- [PROBLEM TO WORK ON]: Repeat, line for line, the entries printed below.

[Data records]

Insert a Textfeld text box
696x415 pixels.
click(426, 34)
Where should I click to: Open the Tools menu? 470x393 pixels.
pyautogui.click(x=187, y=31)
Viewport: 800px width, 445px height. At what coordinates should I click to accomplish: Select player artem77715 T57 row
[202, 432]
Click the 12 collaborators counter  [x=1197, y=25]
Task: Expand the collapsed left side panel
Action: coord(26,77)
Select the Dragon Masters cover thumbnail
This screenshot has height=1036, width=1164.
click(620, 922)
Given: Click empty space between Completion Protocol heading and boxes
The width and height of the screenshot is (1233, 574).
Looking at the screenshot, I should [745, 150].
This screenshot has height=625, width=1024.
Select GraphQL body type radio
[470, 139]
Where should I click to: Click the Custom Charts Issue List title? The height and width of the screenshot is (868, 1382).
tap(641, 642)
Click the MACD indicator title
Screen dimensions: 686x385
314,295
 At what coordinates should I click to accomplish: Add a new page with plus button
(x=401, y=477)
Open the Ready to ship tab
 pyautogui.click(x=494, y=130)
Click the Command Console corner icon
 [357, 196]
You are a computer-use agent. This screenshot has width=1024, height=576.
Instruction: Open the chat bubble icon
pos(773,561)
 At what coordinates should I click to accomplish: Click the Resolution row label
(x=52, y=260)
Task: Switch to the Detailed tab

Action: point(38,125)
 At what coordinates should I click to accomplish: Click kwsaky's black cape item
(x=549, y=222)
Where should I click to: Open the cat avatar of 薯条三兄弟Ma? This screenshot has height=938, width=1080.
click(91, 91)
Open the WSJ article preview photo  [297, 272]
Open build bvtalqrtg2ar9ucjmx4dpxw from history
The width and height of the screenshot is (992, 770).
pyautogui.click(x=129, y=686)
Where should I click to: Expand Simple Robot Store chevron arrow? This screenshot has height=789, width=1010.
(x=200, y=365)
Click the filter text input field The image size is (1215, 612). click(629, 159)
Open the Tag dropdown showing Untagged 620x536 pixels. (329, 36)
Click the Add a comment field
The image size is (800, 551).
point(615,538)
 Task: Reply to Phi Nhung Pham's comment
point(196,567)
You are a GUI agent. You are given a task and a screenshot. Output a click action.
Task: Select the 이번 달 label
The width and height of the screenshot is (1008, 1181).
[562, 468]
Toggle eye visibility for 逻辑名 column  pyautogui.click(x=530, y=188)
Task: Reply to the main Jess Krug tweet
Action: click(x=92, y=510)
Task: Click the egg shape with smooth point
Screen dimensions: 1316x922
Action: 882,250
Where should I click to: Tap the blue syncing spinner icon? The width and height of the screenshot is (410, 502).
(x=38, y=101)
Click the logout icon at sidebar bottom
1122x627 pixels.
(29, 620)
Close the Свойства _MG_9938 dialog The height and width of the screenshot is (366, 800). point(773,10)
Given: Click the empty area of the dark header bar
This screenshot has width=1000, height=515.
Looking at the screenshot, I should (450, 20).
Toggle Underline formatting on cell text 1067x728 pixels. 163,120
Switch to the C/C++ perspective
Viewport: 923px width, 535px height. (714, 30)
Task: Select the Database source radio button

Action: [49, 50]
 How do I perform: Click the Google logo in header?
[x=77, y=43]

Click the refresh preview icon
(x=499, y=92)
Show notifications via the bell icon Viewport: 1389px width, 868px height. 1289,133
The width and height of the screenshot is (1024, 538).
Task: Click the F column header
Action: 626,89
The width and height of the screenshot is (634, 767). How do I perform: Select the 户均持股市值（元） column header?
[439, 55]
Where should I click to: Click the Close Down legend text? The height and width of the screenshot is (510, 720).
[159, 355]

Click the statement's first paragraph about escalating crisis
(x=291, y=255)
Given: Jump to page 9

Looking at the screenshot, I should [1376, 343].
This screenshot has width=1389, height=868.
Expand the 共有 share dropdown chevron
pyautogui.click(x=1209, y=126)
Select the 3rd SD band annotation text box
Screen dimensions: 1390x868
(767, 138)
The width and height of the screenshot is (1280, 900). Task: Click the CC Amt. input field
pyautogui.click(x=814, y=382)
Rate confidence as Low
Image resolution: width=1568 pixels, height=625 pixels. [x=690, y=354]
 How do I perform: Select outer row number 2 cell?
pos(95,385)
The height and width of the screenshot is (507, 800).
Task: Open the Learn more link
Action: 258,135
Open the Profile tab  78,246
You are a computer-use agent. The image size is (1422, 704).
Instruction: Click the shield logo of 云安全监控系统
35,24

- [FINAL ANSWER]:
Insert a Textfeld text box
696x415 pixels.
click(426, 34)
Where should I click to: Open the Tools menu? 470x393 pixels.
pyautogui.click(x=187, y=31)
Viewport: 800px width, 445px height. At what coordinates should I click to accomplish: Select player artem77715 T57 row
[202, 432]
Click the 12 collaborators counter  [x=1197, y=25]
Task: Expand the collapsed left side panel
Action: coord(26,77)
Select the Dragon Masters cover thumbnail
This screenshot has height=1036, width=1164.
click(620, 922)
Given: Click empty space between Completion Protocol heading and boxes
The width and height of the screenshot is (1233, 574).
Looking at the screenshot, I should [745, 150].
This screenshot has height=625, width=1024.
Select GraphQL body type radio
[470, 139]
Where should I click to: Click the Custom Charts Issue List title? The height and width of the screenshot is (868, 1382).
tap(641, 642)
Click the MACD indicator title
Screen dimensions: 686x385
314,295
 At what coordinates should I click to accomplish: Add a new page with plus button
(x=401, y=477)
Open the Ready to ship tab
 pyautogui.click(x=494, y=130)
Click the Command Console corner icon
 [357, 196]
You are a computer-use agent. This screenshot has width=1024, height=576.
Instruction: Open the chat bubble icon
pos(773,561)
 At what coordinates should I click to accomplish: Click the Resolution row label
(x=52, y=260)
Task: Switch to the Detailed tab

Action: point(38,125)
 At what coordinates should I click to accomplish: Click kwsaky's black cape item
(x=549, y=222)
Where should I click to: Open the cat avatar of 薯条三兄弟Ma? This screenshot has height=938, width=1080.
click(91, 91)
Open the WSJ article preview photo  [297, 272]
Open build bvtalqrtg2ar9ucjmx4dpxw from history
The width and height of the screenshot is (992, 770).
pyautogui.click(x=129, y=686)
Where should I click to: Expand Simple Robot Store chevron arrow? This screenshot has height=789, width=1010.
(x=200, y=365)
Click the filter text input field The image size is (1215, 612). click(629, 159)
Open the Tag dropdown showing Untagged 620x536 pixels. (329, 36)
Click the Add a comment field
The image size is (800, 551).
point(615,538)
 Task: Reply to Phi Nhung Pham's comment
point(196,567)
You are a GUI agent. You are given a task and a screenshot. Output a click action.
Task: Select the 이번 달 label
The width and height of the screenshot is (1008, 1181).
[562, 468]
Toggle eye visibility for 逻辑名 column  pyautogui.click(x=530, y=188)
Task: Reply to the main Jess Krug tweet
Action: click(x=92, y=510)
Task: Click the egg shape with smooth point
Screen dimensions: 1316x922
Action: 882,250
Where should I click to: Tap the blue syncing spinner icon? The width and height of the screenshot is (410, 502).
(x=38, y=101)
Click the logout icon at sidebar bottom
1122x627 pixels.
(29, 620)
Close the Свойства _MG_9938 dialog The height and width of the screenshot is (366, 800). point(773,10)
Given: Click the empty area of the dark header bar
This screenshot has width=1000, height=515.
Looking at the screenshot, I should (450, 20).
Toggle Underline formatting on cell text 1067x728 pixels. 163,120
Switch to the C/C++ perspective
Viewport: 923px width, 535px height. (714, 30)
Task: Select the Database source radio button

Action: [49, 50]
 How do I perform: Click the Google logo in header?
[x=77, y=43]

Click the refresh preview icon
(x=499, y=92)
Show notifications via the bell icon Viewport: 1389px width, 868px height. 1289,133
The width and height of the screenshot is (1024, 538).
Task: Click the F column header
Action: 626,89
The width and height of the screenshot is (634, 767). How do I perform: Select the 户均持股市值（元） column header?
[439, 55]
Where should I click to: Click the Close Down legend text? The height and width of the screenshot is (510, 720).
[159, 355]

Click the statement's first paragraph about escalating crisis
(x=291, y=255)
Given: Jump to page 9

Looking at the screenshot, I should [1376, 343].
This screenshot has width=1389, height=868.
Expand the 共有 share dropdown chevron
pyautogui.click(x=1209, y=126)
Select the 3rd SD band annotation text box
Screen dimensions: 1390x868
(767, 138)
The width and height of the screenshot is (1280, 900). Task: Click the CC Amt. input field
pyautogui.click(x=814, y=382)
Rate confidence as Low
Image resolution: width=1568 pixels, height=625 pixels. [x=690, y=354]
 How do I perform: Select outer row number 2 cell?
pos(95,385)
The height and width of the screenshot is (507, 800).
Task: Open the Learn more link
Action: 258,135
Open the Profile tab  78,246
You are a computer-use agent. The image size is (1422, 704).
Instruction: Click the shield logo of 云安全监控系统
35,24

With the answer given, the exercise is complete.